Having been a proud member of this Guild for more than a decade, I find that this Union is far from a solid, uniform mass – but more like those rubber-band balls you lazily tinker into existence when the room is stuck on Act Two because Network suddenly “got nervous” about the chain-smoking chimpanzee, it’s four o’clock, and where is Todd with the coffee?!

A rubber band ball bounces higher the tighter it is held together, agreed — but it is still comprised of individual bands, each with their own identities, lived experiences and reasons for wanting to become a rubber band in the first place.

Now, I do need to applaud our strike captains and member leaders for organizing the special pickets.

Not only are they energizing in nature, but the schedule itself is a great reminder of our Guild’s growing, and diverse membership.  Black?  Middle Eastern?  Asian?  Are you a Canadian Trekkie who has a one-legged dog, and loves to karaoke to Taylor Swift?  Then we’ve got a picket for you.  And if you haven’t attended one of these themed days already, I highly recommend.  I only spent a few hours on the line at last week’s NBCU picket hosted by La Lista, and my ears are still ringing. Y’all brought it loud, you brought it proud, and my heart is bursting with joy.

But even while walking elbow-to-elbow with mi familia, I was still forced to confront my individual identity within this larger community.

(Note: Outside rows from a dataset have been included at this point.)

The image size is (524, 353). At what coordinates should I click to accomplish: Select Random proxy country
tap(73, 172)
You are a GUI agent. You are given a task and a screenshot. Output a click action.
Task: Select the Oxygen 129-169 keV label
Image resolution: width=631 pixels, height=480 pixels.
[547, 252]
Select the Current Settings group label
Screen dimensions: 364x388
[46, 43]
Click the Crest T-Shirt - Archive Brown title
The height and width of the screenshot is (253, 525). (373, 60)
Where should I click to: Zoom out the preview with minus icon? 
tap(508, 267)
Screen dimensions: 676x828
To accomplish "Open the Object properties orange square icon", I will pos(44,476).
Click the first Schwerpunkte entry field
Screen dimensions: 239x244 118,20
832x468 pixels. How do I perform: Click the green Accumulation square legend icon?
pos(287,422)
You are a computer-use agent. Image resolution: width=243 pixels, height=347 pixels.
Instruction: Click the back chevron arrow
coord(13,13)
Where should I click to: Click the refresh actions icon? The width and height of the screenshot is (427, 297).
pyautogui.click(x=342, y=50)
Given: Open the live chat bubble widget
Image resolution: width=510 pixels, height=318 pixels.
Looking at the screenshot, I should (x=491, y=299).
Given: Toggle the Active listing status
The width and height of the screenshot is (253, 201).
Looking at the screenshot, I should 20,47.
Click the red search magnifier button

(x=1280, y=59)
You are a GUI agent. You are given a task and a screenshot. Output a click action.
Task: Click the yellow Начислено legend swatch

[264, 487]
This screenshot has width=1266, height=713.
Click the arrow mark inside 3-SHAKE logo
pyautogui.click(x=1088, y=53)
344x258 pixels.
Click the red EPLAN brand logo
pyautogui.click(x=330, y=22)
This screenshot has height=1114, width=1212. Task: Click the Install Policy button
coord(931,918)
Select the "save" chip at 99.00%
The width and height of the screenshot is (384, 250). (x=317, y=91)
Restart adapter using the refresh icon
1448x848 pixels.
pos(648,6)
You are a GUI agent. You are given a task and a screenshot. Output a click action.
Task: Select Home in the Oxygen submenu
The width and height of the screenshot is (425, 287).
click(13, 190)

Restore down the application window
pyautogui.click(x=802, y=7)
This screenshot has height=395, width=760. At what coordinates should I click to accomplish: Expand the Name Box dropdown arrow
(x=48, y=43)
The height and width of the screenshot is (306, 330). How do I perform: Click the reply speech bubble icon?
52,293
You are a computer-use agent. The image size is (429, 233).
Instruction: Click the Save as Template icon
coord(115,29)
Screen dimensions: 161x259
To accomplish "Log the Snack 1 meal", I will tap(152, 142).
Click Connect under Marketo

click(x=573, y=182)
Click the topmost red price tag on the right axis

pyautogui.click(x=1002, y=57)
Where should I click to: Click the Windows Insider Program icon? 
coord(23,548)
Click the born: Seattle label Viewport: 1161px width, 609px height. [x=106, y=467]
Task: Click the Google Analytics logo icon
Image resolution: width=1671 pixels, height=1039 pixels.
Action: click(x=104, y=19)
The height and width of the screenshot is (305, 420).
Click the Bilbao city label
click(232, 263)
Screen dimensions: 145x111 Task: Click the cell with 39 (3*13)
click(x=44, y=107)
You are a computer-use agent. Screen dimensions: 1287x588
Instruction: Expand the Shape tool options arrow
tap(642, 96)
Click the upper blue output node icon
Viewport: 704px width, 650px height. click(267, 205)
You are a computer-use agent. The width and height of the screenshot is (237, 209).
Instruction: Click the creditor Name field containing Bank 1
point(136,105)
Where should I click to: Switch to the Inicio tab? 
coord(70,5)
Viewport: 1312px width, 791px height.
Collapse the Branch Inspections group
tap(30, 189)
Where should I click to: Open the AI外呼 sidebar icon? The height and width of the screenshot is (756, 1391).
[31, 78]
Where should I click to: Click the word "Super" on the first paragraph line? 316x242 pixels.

As the chants rang out en español, I was quickly reminded that I am a Mexican-American pancha – which means I do not speak Spanish.  I do not mention this to garner sympathy or scorn, but as an illustration that my path is not her path, is not his path or their path.  We walk these lines together, but our stories are our own.

And if this is all sounding a little frou-frou, a little too emotional or heartfelt – well, that is kind of the point.  Because aren’t we fighting for our humanity?  For the multitudes inside us that separate us from the A.I.?  Because if we fail to acknowledge our individuality, we really are no better than the robots.

Remember the series I mentioned above?  The one about the artificial intelligence?  Well, I am not going to tell you to watch it – because I’m not allowed to — but l will acknowledge that the creation of Mrs. Unnamed Series has uniquely positioned me meet this moment.  Having spent the last several years immersed in the issues we face today.  And I can promise you there is no artistry in artificial intelligence.  And without this fight, our industry will be nothing more than regurgitated word chunks The Suits wrap in a cape and call a summer blockbuster.

So, I say: in solitary we walk.  In solidarity we rise.

Whatever your picket personality is I salute you.

Whether you’re a headphones in solo strutter, or a five-lots-a-day, megaphone enthusiast.  There has to be space and compassion for us all.  As for me — I’ll be the pregnant lady downing Dasani and panic-waddling to the nearest restroom.  You can join me if you want, as long as you don’t see any headphones.

That’s my story, and I’m sticking to it.  In English, of course.